La jueza aseguró que “su planteo es absolutamente improcedente, y parecería ser un atajo para obstruir el curso de la investigación, en un caso en el que, luego de más de dos años de trámite, no se le ha impuesto ninguna medida cautelar personal ni real que pudiera dar un viso de verosimilitud al temor que el imputado pretende sostener y, mucho menos, a lo que denomina 'persecución política´”.
Servini le había impuesto a Rodríguez Simón una prohibición de salir del país, a pedido de la querella de Fabián de Sousa, pero ya estaba en Uruguay y el abogado advirtió que no tenía forma de volver. La prohibición en cuestión está apelada en la Cámara Federal de la Justicia, pero mientras tanto rige y Rodríguez Simón estaría en infracción.
Fabián “Pepín” Rodríguez Simón fue director de YPF durante el gobierno de Mauricio Macri. Además fue diputado del Parlasur y asesor jurídico del ex presidente. Se lo acusa de haber sido el estratega del armado de causas judiciales contra opositores políticos.

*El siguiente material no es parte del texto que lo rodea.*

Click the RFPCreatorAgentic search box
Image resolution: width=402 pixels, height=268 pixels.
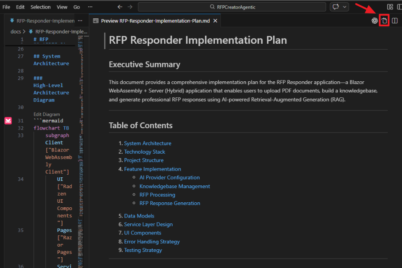point(232,7)
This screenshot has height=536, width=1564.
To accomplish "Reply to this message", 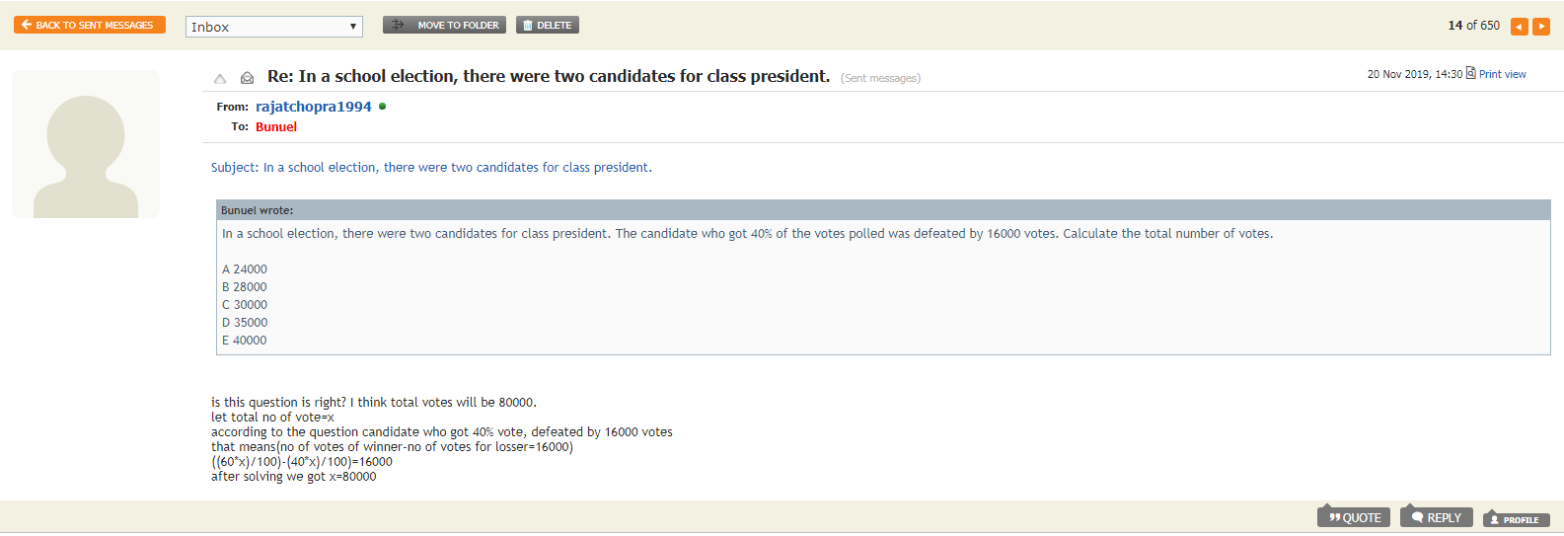I will click(x=1436, y=517).
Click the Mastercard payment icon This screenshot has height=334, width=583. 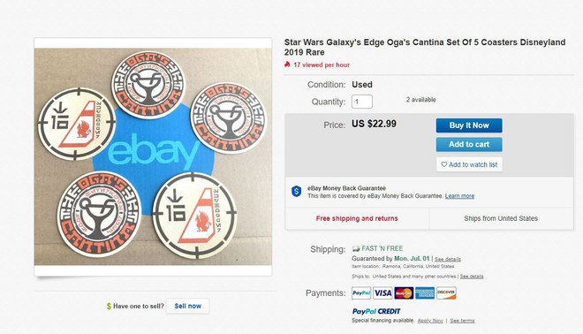(404, 293)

En una carta, Rodríguez Simón declaró que tiene temor de regresar a Argentina ya que “sería "privado indebidamente de mi libertad, con peligro para mi seguridad personal en el marco de causas judiciales amañadas”. Además dijo que su petición a Uruguay “tiene un efecto de protección pero es un castigo. Tengo 62 años, toda mi vida quedó en Buenos Aires, más allá de la hospitalidad de los uruguayos y estoy acá condenado por las irregularidades y el temor a perder la libertad si vuelvo a Argentina”.